Tentu Anda sudah tahu tentang cerita epos yang diangkat ke layar kaca. Mahabharata dengan segala daya tariknya secara langsung telah menjadi guru bagi semua. Perang besar itu sanggup menguras emosi dan mempermainkan perasaan. Namun, ada satu bagian cerita yang hampir mengurungkannya. Ketika itu Arjuna enggan untuk berperang. Ia hendak mematahkan dendam dengan memilih tidak ingin melanjutkan peperangan. Hanya cinta dan kasih sayang antar sesama yang akan menyelamatkan Astinapura.
Tontonan dalam bentuk apapun memiliki jiwanya sendiri-sendiri. Terlepas itu tradisi atau bukan yang jelas keduanya mengajak kita untuk berpikir dan menalar. Baratayudha hakikatnya hanya sebuah repertoar yang sengaja digubah untuk mengingatkan manusia akan keterbatasannya. Perang yang sesungguhnya bukan dengan orang lain tetapi melawan diri sendiri. Setelah pertempuran selesai ke manakah mereka akan kembali? Sejatinya antara Pandawa maupun Kurawa tidak ada yang kalah dan menang. Sebab, mereka memiliki prinsip dan tujuan sendiri-sendiri. Kita memang seharusnya tidak perlu heran mengapa kemudian Pandawa melakukan pengembaraan. Dalam tradisi orang Jawa pencapaian kesejatian diri adalah yang terpenting.
Mereka menjalankan peran masing-masing sama seperti orang di atas panggung. Selepas lulus dari kuliah saya rindu dengan dunia panggung. Di sana saya bisa menjadi siapapun, tergantung repertoar yang sedang digarap. Dulu saya memang tidak pernah berunjuk rasa seperti mahasiswa kebanyakan. Bagi saya menyalurkan perasaan melalui panggung teater lebih mengasyikan ketimbang turun ke jalan.
Berawal dari Sanggar Poerbatjaraka saya memasuki dunia teater Bali. Belajar memahami kemerdekaan yang sebenarnya menjadi seorang aktor. Empat tahun delapan bulan bukanlah waktu yang panjang. Namun di sana banyak hal unik dan menjengkelkan yang secara langsung membentuk diri saya yang sekarang. Sejak awal saya memilih menggunakan nama Jingga Kelana untuk menyatakan sikap. Nama itu disebut untuk pertama kalinya ketika membawakan monolog untuk performing art. Sebuah naskah karya orang Sumatera Utara yang sejak awal cinta pada dunia seni peran.
Memilih Mocsa
Ketika itu proses kreatif terus berlanjut. Hingga akhirnya saya dipercaya  menjadi ketua untuk menggerakkan kembali roda kehidupan Sanggar Poerbatjaraka. Saya bersama kawan-kawan menemui para tetua untuk melakukan konsolidasi sebelum melangkah terlalu jauh. Akhirnya, setelah mendengar saran serta masukan kami pun memberanikan mengadakan sebuah festival. Festival tersebut kami jadikan sebagai ajang untuk mereaktualisasikan diri. Selain memang wahana untuk menampung kreativitas aktor dan aktris monolog SMA/SMK di Provinsi Bali.

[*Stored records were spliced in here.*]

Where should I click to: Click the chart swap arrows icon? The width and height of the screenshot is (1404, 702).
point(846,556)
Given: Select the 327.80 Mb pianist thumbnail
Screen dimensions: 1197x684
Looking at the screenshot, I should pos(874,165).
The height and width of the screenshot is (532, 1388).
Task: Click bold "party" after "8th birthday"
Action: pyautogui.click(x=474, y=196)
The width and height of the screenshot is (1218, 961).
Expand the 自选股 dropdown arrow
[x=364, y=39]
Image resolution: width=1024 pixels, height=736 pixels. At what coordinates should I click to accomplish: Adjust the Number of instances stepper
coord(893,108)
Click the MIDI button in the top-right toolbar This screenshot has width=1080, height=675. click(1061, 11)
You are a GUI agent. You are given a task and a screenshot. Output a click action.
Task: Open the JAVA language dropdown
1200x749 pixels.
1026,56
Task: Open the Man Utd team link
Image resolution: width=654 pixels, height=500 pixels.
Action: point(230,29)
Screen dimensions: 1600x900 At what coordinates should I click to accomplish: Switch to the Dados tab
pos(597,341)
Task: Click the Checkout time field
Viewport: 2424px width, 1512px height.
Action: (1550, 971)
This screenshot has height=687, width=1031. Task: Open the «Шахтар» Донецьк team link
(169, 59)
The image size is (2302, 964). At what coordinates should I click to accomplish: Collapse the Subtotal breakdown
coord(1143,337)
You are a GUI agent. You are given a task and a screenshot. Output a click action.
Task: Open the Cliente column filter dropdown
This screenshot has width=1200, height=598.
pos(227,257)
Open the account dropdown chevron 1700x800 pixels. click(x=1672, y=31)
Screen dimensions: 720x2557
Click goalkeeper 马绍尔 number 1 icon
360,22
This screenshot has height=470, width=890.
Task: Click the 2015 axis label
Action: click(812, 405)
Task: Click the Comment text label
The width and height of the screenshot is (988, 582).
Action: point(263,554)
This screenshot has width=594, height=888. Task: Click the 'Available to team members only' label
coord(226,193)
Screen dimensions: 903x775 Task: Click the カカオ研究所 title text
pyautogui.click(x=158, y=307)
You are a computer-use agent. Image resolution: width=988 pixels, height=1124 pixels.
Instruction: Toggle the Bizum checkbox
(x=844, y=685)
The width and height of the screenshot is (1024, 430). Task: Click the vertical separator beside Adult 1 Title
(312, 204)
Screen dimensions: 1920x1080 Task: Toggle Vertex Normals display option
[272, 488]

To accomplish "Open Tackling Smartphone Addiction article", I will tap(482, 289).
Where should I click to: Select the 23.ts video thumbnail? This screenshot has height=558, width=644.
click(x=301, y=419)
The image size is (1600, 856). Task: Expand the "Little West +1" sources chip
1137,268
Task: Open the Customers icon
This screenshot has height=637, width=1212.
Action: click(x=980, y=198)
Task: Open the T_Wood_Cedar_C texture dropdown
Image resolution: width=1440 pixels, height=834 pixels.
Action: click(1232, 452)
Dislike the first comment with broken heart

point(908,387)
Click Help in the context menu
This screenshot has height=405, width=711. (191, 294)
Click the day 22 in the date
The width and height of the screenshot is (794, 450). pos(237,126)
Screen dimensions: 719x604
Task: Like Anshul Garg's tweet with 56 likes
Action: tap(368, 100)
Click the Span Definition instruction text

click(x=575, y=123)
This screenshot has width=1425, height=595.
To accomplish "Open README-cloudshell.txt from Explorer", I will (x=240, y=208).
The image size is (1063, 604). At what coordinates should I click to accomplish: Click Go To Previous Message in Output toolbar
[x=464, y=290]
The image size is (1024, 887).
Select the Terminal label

Festival Mocsa (Monolog Caraka Sastra), sebuah nama yang keren namun butuh nyali besar untuk menyelenggarakannya. Karena sebelumnya ada perdebatan serta persaingan antara panitia penyelenggara dan Senat Mahasiswa yang ketika itu masih Fakultas Sastra. Idealisme kami dipertaruhkan. Tetap menjadi lembaga independen atau mengikuti permainan mereka. Akhirnya kami memilih tetap berjalan sendiri, meski itu artinya Mocsa tidak lagi diadakan di auditorium seperti rencana.
Persaingan semakin kentara ketika jadwal Reinkarnasi Budaya (sebuah acara bentukan SMFS) yang semula tidak berbarengan dengan acara kami, tiba-tiba tanggal pelaksanaannya disamakan. Dilihat dari ragam lomba yang ada di dalamnya, semula mereka tidak mencantumkan monolog dalam materi. Namun, setelah tahu Sanggar Poerbatjaraka akan mengadakan festival monolog se-Bali tiba-tiba materi monolog muncul dalam materi lomba Reinkarnasi Budaya.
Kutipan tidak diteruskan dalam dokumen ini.